**WHAT THIS TASK INVOLVES**:
Rewrite the items below with "Hospitals" replaced by "Pharmacies", keeping everything else the same.

**SOURCE RECORDS**:
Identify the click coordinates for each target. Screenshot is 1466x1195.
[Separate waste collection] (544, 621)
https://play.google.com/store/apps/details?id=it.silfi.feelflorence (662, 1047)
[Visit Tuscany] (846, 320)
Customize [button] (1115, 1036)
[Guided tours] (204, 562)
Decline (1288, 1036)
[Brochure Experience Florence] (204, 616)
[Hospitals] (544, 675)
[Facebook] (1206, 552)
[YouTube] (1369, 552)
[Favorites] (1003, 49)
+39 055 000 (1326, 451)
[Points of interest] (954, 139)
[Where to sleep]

**TASK ANSWER**:
Identify the click coordinates for each target. Screenshot is 1466x1195.
[Separate waste collection] (544, 621)
https://play.google.com/store/apps/details?id=it.silfi.feelflorence (662, 1047)
[Visit Tuscany] (846, 320)
Customize [button] (1115, 1036)
[Guided tours] (204, 562)
Decline (1288, 1036)
[Brochure Experience Florence] (204, 616)
[Pharmacies] (544, 675)
[Facebook] (1206, 552)
[YouTube] (1369, 552)
[Favorites] (1003, 49)
+39 055 000 (1326, 451)
[Points of interest] (954, 139)
[Where to sleep]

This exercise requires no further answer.